(Data excerpts)
►
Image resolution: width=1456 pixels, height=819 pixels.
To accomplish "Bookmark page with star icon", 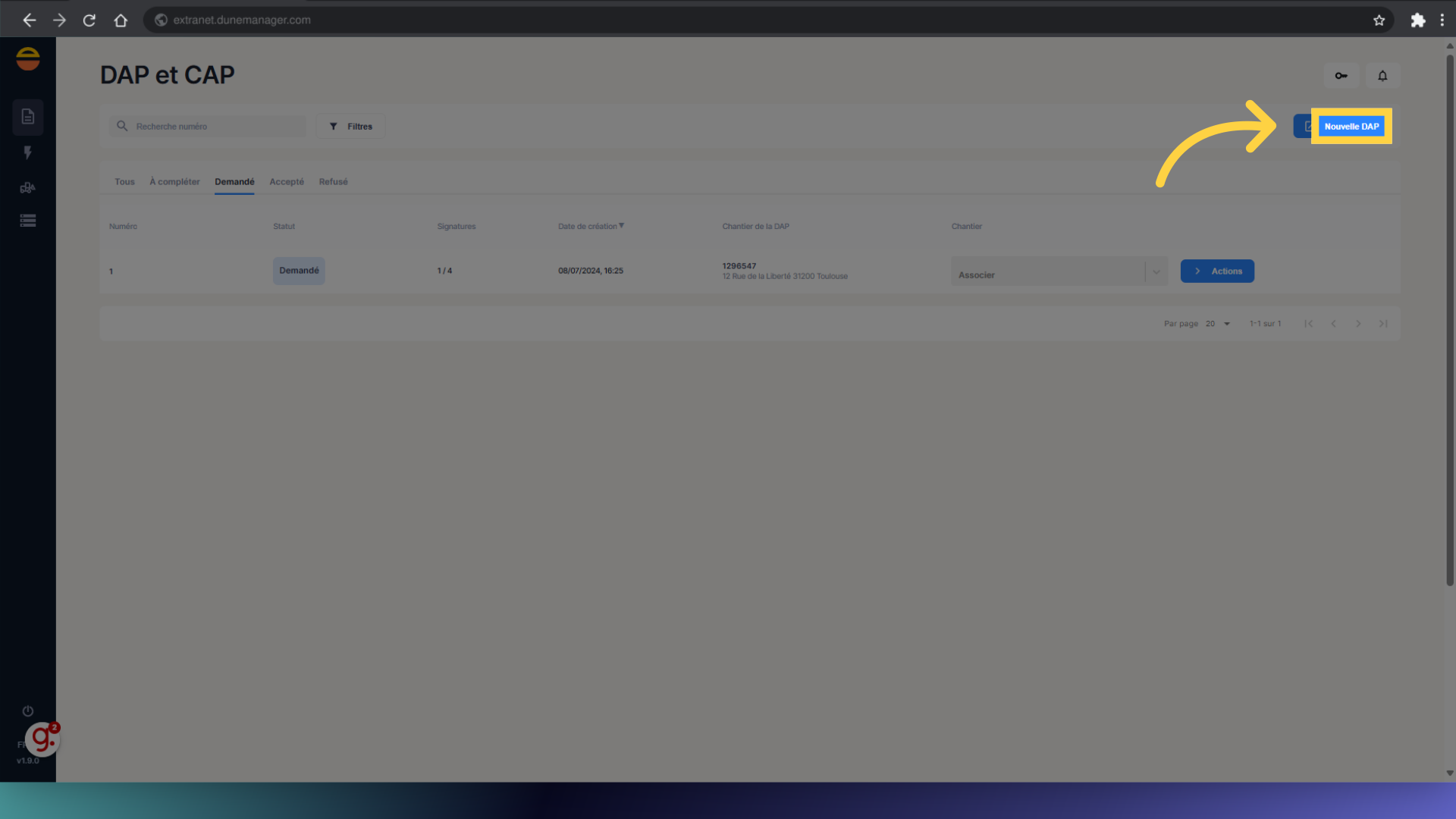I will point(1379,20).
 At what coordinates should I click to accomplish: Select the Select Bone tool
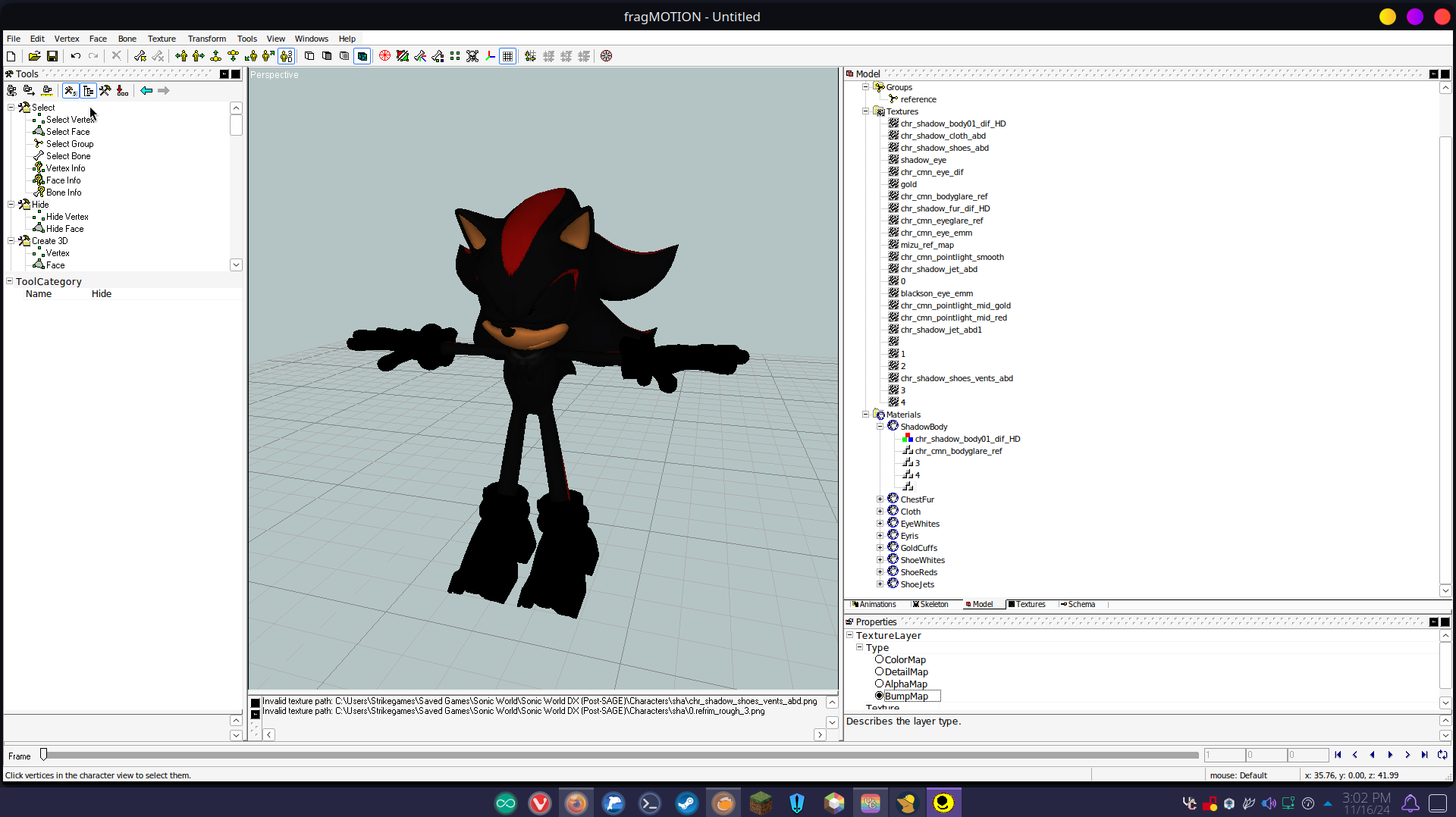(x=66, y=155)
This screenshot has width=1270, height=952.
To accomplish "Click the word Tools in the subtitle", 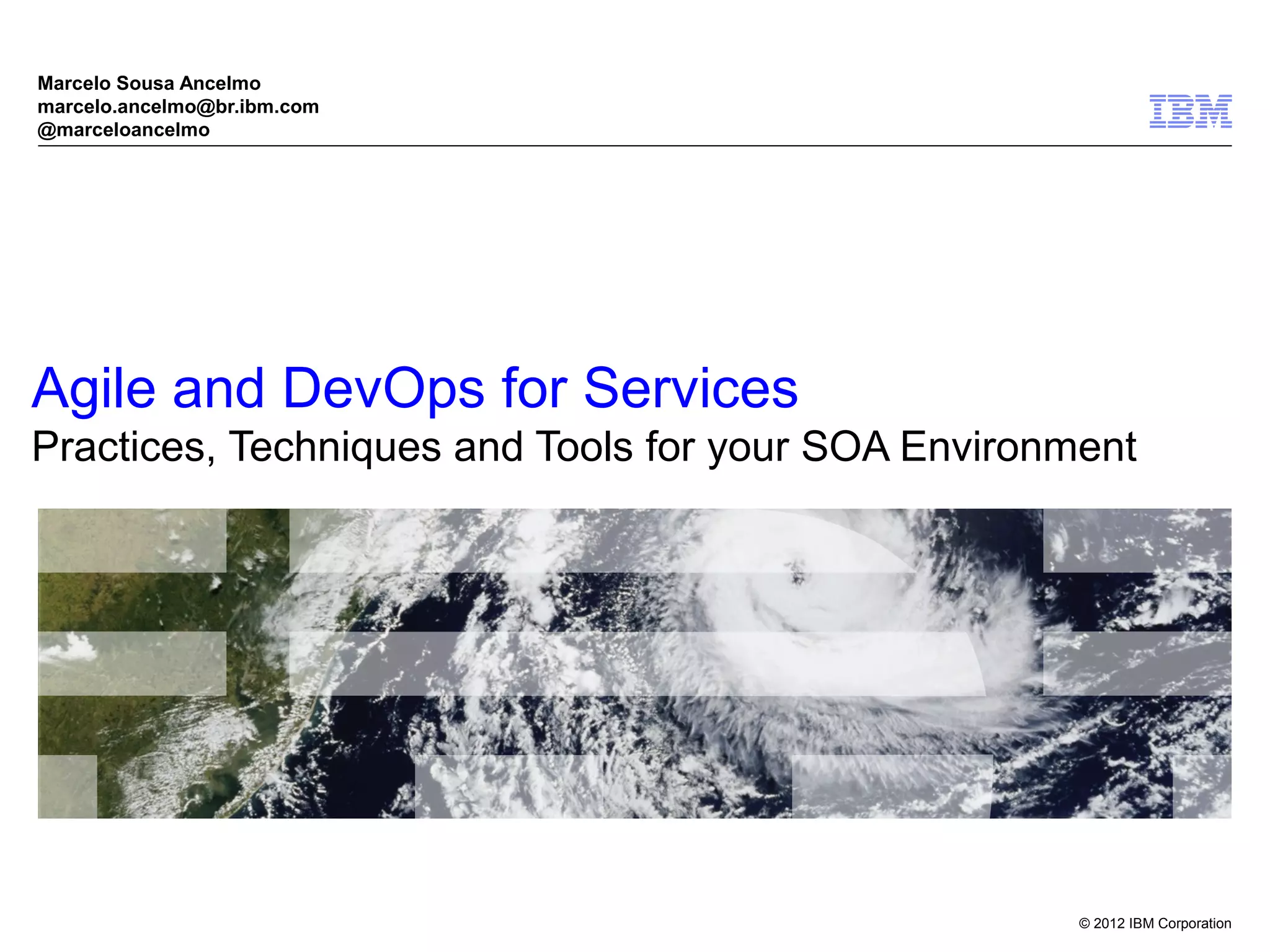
◄
Find the lines in the data that include "width", then copy each of them.

→ **Output**:
Image resolution: width=1456 pixels, height=819 pixels.
This screenshot has width=1270, height=952.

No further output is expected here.